Engel, B. D., Schaffer, M., Albert, S., Asano, S., Plitzko, J. M., & Baumeister, W. (2015). In situ structural analysis of Golgi intracisternal protein arrays. Proceedings of the National Academy of Sciences of the United States of America, 112(36), 11264-11269. doi:10.1073/pnas.1515337112.


Zitierlink: https://hdl.handle.net/11858/00-001M-0000-0028-9524-B
Zusammenfassung
We acquired molecular-resolution structures of the Golgi within its native cellular environment. Vitreous Chlamydomonas cells were thinned by cryo-focused ion beam milling and then visualized by cryo-electron tomography. These tomograms revealed structures within the Golgi cisternae that have not been seen before.
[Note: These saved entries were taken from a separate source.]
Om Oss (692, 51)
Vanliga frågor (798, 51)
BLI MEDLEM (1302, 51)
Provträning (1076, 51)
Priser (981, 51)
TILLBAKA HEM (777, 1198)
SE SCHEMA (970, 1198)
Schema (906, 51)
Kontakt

Narrow trans-Golgi lumina were spanned by asymmetric membrane-associated protein arrays that had similar to 6-nm lateral periodicity. Subtomogram averaging showed that the arrays may determine the narrow central spacing of the trans-Golgi cisternae through zipper-like interactions, thereby forcing cargo to the trans-Golgi periphery. Additionally, we observed dense granular aggregates within cisternae and intracisternal filament bundles associated with trans-Golgi buds. These native in situ structures provide new molecular insights into Golgi architecture and function.